A periodontist is a dentist who specializes in the soft tissues of the mouth and the underlying jawbone which supports the teeth. A dentist must first graduate from an accredited dental school before undertaking an additional three years of study within a periodontology residency training program, in order to qualify as a periodontist.
The primary focus of this residency training is on both surgical and non surgical management of periodontal disease and the placement of dental implants.
Conditions Treated by a Periodontist
The periodontist is mainly concerned with: preventing the onset of gum disease (periodontal disease); diagnosing conditions affecting the gums and jawbone; and treating gingivitis, periodontitis, and bone loss. Periodontal disease is a progressive condition and the leading cause of tooth loss among adults in the developed world.
The periodontist is able to treat mild, moderate and advanced gum disease by first addressing the bacterial infection at the root of the problem, providing periodontal treatment, then providing information and education on good oral hygiene and the effective cleaning of the teeth.
The most common conditions treated by a periodontist are:
Gingivitis – This is the mild inflammation of the gums which may or may not be signified by pain and bleeding.
Mild/moderate periodontitis – When the pockets between the teeth and the soft tissues are measured to be between 4-6mm it is classified as moderate periodontitis (gum disease).
Advanced periodontitis – When the pockets between the teeth and the soft tissues in general exceed 6mm in depth, significant bone loss may occur; causing shifting or loss of teeth.

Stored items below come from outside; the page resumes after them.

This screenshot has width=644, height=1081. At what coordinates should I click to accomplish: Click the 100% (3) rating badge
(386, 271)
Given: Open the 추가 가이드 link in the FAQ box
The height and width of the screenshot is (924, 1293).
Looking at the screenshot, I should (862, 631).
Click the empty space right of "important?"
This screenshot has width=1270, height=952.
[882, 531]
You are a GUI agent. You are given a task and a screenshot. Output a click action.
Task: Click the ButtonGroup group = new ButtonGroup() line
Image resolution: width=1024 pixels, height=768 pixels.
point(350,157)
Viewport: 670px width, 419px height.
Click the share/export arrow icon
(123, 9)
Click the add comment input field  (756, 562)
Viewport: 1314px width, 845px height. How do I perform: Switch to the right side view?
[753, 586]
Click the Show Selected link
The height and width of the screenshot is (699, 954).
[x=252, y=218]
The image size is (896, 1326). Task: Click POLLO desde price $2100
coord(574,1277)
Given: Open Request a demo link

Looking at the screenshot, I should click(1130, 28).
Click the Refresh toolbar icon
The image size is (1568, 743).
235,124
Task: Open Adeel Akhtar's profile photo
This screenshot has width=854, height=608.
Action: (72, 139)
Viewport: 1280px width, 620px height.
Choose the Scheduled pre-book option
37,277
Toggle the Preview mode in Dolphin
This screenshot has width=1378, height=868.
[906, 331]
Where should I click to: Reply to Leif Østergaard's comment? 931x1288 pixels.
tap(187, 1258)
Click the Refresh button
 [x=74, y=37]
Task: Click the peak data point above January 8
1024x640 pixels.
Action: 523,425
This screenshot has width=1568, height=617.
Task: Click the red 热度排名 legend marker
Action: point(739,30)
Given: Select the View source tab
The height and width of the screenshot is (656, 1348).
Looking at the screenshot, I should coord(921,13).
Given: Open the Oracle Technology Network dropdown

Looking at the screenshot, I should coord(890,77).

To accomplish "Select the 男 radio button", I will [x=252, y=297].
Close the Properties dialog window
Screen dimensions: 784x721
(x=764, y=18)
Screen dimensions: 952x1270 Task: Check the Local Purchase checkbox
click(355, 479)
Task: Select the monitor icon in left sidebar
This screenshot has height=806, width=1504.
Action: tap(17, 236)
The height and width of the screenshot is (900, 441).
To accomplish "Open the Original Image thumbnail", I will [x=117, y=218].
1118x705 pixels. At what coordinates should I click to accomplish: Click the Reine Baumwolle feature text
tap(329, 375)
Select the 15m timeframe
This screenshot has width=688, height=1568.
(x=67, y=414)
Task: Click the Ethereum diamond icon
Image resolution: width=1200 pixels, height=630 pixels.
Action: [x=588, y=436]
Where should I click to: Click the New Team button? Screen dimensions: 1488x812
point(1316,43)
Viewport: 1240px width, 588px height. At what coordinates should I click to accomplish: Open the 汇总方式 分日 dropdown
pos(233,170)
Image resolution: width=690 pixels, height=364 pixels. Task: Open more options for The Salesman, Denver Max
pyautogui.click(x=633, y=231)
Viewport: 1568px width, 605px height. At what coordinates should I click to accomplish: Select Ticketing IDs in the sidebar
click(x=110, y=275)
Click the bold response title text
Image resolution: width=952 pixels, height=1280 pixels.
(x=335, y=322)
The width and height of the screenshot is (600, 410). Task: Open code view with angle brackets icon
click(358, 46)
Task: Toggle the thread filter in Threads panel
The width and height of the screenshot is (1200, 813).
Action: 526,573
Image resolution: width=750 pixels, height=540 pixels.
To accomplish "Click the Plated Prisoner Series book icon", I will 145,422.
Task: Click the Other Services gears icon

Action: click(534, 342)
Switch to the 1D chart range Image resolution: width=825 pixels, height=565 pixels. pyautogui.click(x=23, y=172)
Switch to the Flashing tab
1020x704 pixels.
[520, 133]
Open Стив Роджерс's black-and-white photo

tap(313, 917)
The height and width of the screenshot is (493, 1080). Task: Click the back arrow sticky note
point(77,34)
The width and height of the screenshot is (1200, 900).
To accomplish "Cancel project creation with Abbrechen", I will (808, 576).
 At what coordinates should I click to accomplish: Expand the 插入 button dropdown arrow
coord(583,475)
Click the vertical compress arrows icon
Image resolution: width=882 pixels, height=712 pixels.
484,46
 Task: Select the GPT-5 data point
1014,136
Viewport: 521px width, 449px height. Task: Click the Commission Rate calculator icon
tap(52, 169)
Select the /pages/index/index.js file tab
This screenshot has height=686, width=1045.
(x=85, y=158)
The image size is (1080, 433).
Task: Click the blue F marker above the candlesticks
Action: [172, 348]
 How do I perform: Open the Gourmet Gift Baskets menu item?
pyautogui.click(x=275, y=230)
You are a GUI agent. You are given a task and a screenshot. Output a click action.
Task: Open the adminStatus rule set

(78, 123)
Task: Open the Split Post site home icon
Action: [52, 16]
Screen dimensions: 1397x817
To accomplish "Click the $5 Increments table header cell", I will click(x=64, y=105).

Missing teeth – When teeth are missing as a result of bone loss, the periodontist can implant prosthetic teeth. These teeth are anchored to the jawbone and restore functionality to the mouth.
Treatments Performed by a Periodontist
The periodontist is able to perform a wide range of treatments to halt the progression of gum disease, replace missing teeth and make the appearance of the smile more aesthetically pleasing.
Here are some of the treatments commonly performed by the periodontist:
Implant placement – When a tooth or several teeth are missing, the periodontist is able to create a natural-looking replacement by anchoring a prosthetic tooth to the jawbone.
Osteoplasty (hard tissue recontouring) – Once periodontitis has been treated, the periodontist can recontour the hard tissue to make the smile both natural-looking and aesthetically pleasing.
Gingivoplasty (soft tissue recontouring) – As gums recede due to periodontitis, the teeth may appear longer; causing a “toothy" smile. The periodontist can remove tissues or straighten the gum line to make the teeth look more even.
Extractions and Bone grafting – Dental implants can only be positioned if there is sufficient bone available. If bone loss has occurred, bone grafting is an excellent way to add or “grow” bone so that an implant may be properly secured.
Non-Surgical and Surgical Treatments for Periodontal Disease – As gingivitis and periodontitis progress, it becomes more difficult to cleanse the pockets between the soft tissues and the teeth. The periodontist can clean bacterial deposits from underneath the gum line and correct the damage from bone loss to help stabilize the condition and prevent progression of disease.
Crown lengthening – In order to expose more of the natural tooth, the periodontist can remove some of the surrounding gum tissue.
- Soft Tissue Grafting – In order to improve esthetics, comfort and maintainability when gum loss occurs exposing the underlying root structure.